Behavioral observations of Almohamad et al. (2008) and Verheggen et al. (2008a) showed that females of E. balteatus responded to 40 μg EBF. The differences in the effects of exaggerated EBF amounts on the attraction of natural enemies between this and other studies (that also have reported conflicting results) may be due to a variety of reasons. First, the concentration applied in the field (i.e., how overdosed the dispensers are) could be important. For example, our exaggerated EBF amount was even less than the amount used by others, e.g., Heuskin et al. (2012). Second, the environmental context is likely to be important; e.g., the surrounding vegetation, the time of the year, the climatic region, and possibly also predator diversity. That environment is important is underlined by the study of Meyhofer (2001), who used video observations to follow the composition, abundance, and activity of aphid natural enemy groups over the day. In his study, many more ladybirds, carabid beetles, and lacewings, but fewer syrphid flies, were observed than in our study. Nevertheless, this study gives no support to the idea that using an exaggerated amount of EBF to control aphids in the field will be successful.

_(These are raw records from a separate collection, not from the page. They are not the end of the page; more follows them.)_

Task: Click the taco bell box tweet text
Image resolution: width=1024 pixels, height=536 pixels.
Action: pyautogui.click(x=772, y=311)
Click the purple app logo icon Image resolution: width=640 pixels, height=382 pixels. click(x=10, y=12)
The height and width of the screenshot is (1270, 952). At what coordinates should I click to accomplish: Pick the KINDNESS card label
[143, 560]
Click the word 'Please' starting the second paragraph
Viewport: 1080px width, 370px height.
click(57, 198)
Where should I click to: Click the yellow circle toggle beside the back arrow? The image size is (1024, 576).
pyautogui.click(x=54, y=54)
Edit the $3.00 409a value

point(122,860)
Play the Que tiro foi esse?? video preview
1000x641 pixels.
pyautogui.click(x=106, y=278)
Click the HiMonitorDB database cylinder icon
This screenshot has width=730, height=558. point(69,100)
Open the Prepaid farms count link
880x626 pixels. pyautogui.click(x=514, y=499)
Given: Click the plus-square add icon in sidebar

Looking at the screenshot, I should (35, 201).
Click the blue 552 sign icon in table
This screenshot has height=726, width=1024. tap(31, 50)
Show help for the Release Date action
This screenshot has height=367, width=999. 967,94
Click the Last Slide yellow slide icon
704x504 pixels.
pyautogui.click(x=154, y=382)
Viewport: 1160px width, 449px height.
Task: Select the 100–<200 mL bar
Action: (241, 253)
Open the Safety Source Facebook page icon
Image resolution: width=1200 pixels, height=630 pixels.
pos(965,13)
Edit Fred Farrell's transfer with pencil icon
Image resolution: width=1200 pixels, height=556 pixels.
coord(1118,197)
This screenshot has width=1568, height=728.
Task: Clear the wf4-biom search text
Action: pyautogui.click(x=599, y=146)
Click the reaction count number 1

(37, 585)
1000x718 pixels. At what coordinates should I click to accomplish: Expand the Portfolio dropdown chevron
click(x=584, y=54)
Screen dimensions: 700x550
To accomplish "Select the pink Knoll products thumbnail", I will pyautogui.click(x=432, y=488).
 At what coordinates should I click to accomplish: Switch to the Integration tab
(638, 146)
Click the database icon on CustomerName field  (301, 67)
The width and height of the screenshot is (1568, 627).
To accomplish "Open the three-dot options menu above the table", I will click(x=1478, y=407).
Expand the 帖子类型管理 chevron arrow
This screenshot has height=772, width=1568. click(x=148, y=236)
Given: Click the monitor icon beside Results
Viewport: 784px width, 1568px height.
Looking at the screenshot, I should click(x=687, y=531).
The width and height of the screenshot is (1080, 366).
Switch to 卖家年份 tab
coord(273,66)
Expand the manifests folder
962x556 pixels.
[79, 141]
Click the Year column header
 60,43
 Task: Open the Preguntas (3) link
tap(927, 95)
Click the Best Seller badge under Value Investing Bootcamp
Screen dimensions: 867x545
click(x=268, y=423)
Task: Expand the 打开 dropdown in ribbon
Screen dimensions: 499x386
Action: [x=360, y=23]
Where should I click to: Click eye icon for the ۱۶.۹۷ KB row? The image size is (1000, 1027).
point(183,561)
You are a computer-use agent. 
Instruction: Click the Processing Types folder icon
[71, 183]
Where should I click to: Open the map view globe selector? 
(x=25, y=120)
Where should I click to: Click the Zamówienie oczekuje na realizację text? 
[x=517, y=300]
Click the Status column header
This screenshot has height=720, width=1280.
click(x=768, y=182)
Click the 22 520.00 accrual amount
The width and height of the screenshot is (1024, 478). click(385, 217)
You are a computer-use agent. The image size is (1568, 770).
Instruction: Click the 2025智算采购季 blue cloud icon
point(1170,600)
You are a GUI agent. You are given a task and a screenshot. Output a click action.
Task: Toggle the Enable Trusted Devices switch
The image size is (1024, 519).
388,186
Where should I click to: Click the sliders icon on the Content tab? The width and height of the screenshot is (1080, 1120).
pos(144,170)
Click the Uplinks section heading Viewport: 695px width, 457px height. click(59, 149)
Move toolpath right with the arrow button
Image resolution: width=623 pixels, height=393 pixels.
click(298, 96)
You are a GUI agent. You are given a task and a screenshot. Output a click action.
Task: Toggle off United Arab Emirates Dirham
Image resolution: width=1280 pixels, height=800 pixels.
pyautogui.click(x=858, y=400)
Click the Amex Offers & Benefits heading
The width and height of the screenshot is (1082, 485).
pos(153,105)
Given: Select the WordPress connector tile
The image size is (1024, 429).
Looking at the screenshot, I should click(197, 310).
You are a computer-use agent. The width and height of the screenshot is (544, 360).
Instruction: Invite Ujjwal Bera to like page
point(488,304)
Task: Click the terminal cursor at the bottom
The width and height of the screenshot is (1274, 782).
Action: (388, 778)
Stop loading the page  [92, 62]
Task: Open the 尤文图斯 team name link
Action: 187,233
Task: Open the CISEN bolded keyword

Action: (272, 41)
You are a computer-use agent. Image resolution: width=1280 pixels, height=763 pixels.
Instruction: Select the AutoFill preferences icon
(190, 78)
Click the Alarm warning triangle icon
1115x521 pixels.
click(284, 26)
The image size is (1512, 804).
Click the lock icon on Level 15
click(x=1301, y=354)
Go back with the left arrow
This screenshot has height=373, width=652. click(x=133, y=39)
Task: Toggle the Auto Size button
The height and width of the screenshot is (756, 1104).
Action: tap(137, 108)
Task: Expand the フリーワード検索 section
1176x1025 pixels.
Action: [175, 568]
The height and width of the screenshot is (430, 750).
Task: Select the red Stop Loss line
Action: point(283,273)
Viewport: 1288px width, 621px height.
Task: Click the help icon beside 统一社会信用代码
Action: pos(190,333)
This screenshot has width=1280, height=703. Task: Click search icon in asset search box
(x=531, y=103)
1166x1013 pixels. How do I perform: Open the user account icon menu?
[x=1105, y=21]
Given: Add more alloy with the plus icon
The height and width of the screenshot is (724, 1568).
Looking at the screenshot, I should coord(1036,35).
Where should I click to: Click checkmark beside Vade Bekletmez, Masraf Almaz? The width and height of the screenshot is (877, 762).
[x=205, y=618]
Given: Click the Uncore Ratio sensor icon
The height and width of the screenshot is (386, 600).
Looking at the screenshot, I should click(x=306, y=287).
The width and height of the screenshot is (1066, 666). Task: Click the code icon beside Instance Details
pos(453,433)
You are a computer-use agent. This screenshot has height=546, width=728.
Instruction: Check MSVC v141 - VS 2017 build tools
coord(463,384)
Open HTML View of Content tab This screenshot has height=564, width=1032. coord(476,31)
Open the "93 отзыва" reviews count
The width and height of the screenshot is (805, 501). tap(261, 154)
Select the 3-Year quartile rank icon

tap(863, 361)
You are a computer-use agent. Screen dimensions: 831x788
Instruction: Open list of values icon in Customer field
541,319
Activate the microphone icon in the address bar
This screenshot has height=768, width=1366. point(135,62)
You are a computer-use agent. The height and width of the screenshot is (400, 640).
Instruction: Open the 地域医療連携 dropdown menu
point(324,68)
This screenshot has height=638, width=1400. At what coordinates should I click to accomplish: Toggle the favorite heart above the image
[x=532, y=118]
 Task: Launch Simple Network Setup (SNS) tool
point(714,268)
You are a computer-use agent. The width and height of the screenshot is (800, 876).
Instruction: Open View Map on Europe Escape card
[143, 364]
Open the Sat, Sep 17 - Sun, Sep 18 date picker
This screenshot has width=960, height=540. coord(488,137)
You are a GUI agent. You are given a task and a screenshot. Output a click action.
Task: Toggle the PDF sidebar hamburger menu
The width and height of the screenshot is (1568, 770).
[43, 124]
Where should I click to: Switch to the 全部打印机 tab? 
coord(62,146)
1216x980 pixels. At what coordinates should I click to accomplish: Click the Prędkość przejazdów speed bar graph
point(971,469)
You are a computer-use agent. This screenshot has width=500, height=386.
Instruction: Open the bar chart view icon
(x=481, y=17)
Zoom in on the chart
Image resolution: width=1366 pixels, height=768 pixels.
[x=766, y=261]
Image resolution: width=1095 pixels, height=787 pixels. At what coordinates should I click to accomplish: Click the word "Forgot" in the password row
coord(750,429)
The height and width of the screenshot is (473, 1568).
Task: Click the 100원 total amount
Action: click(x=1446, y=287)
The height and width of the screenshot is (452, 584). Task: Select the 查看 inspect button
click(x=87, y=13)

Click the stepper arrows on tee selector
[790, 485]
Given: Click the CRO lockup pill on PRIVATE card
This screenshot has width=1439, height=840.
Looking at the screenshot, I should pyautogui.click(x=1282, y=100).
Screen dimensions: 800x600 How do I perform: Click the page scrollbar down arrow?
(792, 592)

There are several reasons why it may not be adaptive for aphid predators to use EBF as a kairomone. First, the presence of EBF in the headspace of an aphid colony indicates a predation event, which implies that the aphid colony has been disturbed; i.e., aphids may be walking, have dropped off the plant, or are otherwise scattered over the plant (e.g., Kislow and Edwards 1972; Minoretti and Weisser 2000; Wohlers 1981). Hence, there may be no aphids left for consumption, especially when the colony was initially small. Second, the presence of EBF in the headspace indicates the presence of a competitor or even an intraguild predator on the plant. The foraging success may, therefore, be low on the plant, and there is an additional mortality risk for the foraging predator due to intra-guild predation. In addition to these disadvantages, there also may be physiological constraints: EBF is emitted only in very low quantities and is not amplified by the colony (Hatano et al. 2008a; Joachim et al. 2013; Schwartzberg et al. 2011; Verheggen et al. 2008b), yet EBF degenerates when in contact with air (Kourtchev et al. 2009). Little is known about how EBF disperses within the plant and how far it may be detected by a predator and by conspecifics. More information is needed on the movement of EBF molecules emitted by an attacked aphid, and the rate of decay with distance.

Instead of using EBF as a kairomone or long-range attractant, other chemical cues are likely to be more beneficial under natural conditions, since aphid natural enemies, as do all other insect predators and parasitoids, face the ‘reliability-detectability’ problem (Vet and Dicke 1992): While volatile cues emitted by prey, in this case EBF, are often present only in low, inconspicuous concentrations, plant-derived volatile compounds are produced in greater quantities and can be detected more easily. There are several studies that demonstrate that plants change their emission profile under herbivory and that aphid parasitoids are attracted by such volatile cues (Du et al. 1998; Guerrieri et al. 1999; Powell et al. 1998). For aphid predators, laboratory studies often have failed to demonstrate this (Hatano et al. 2008b). However, as they are believed to visit plants frequently and feed on nectar or pollen, as also observed in our study for ants and syrphid flies, the chance of visiting a plant with aphid infestation through random search is still high.

In summary, video monitoring of aphid colonies in the field exposed to different levels of aphid alarm pheromone showed that EBF released by aphids is unlikely to play a major ecological role with respect to natural enemy attraction in the field. While there seems to be an attractant effect of exaggerated EBF amounts on some aphid predators under specific environmental conditions, which could be exploited in biological control strategies, we are reluctant to conclude that EBF is a kairomone in the aphid-natural enemy interaction.